言葉と記憶の小径。

D's Diary./The long and winding path of my own choice.

「少年と自転車」。

。毎週金曜日、市内の映画館のスケジュールをチェックするが、最近、観たいと思える作品になかなか出会えない。雨の日は特に外出するのがおっくうで、自分のライブラリーから好きなものを選んで観ることが増えた。



父親に捨てられ、児童養護施設に暮らす11歳のシリルの願いは、再び父親と暮らすことだ。その父親は金に困り、シリルの自転車まで売り払っていた。

 

ある日、シリルは美容院を営むサマンサと出会う。サマンサはシリルの自転車を探し出して施設に届ける。

 

シリルは里子として、週末を彼女と過ごすようになり、やがて、サマンサとともに父を捜し当てる。が、その父親からは「二度と会いに来るな」といわれてしまう。


信じるものを失い、シリルは犯罪にまで手を染めてしまう。けなげにも、強盗で奪ったお金を父親に届けるが、その父親からは「俺をブタ箱に入れるつもりか」と突き返される。

 

半狂乱になったシリルを、必死で受け止めようとするサマンサ。シリルはそのサマンサまでも傷つけてしまう。しかし、そのとき、シリルは初めて他者に心を開くことの意味を知る。


終盤、サマンサと一緒に自転車で走るシーンが好きだ。シリルは自転車を交換しようといい、自転車の大きさ、ギアの違いで大人の立ち位置を学ぶ。少しだけ成長できたという象徴的な場面でもある。

 

サマンサに心を許していくシリルだが、大好きなその自転車は、父親に買ってもらったものである。誰にだって、人生や時間、親と子の関係さえも不条理に思えることがある。努力しただけ、何かが返ってくるとは限らないらしい。シリルもサマンサも、結局は互いに埋めることのできない溝を感じながら、それを受容し合って前を向いて歩いていく。

 


手持ちカメラを多用し、音楽も最小限。どの場面も少なめの言葉で、淡々と描かれるのは監督のダルデンヌ兄弟がドキュメンタリーの出身だからだろう。物語は「施設に預けられた少年が、親が迎えにくるのを何年間も屋根に登って待っていた」という日本の実話を元に作られた。

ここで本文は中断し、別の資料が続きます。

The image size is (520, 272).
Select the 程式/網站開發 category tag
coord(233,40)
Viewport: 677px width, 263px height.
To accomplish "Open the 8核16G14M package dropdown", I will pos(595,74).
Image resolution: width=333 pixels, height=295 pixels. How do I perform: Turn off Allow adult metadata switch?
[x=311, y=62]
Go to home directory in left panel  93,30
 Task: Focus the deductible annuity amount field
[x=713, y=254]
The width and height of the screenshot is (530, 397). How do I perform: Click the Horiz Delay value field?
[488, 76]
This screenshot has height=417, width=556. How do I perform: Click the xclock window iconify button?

10年以上も前の映画だが、いつまでも大切にしたい作品の一つ。自転車もただのお散歩も、誰かと一緒に風を感じられたら、すてきなことだ。




※「少年と自転車
2011年/ベルギー=フランス=/87分/ビスタ/カラー
監督:ジャン=ピエール&リュック・ダルデンヌ
出演:セシル・ドゥ・フランス/トマ・ドレ/ジェレミー・レニエ

2011年カンヌ国際映画祭審査員特別大賞受賞。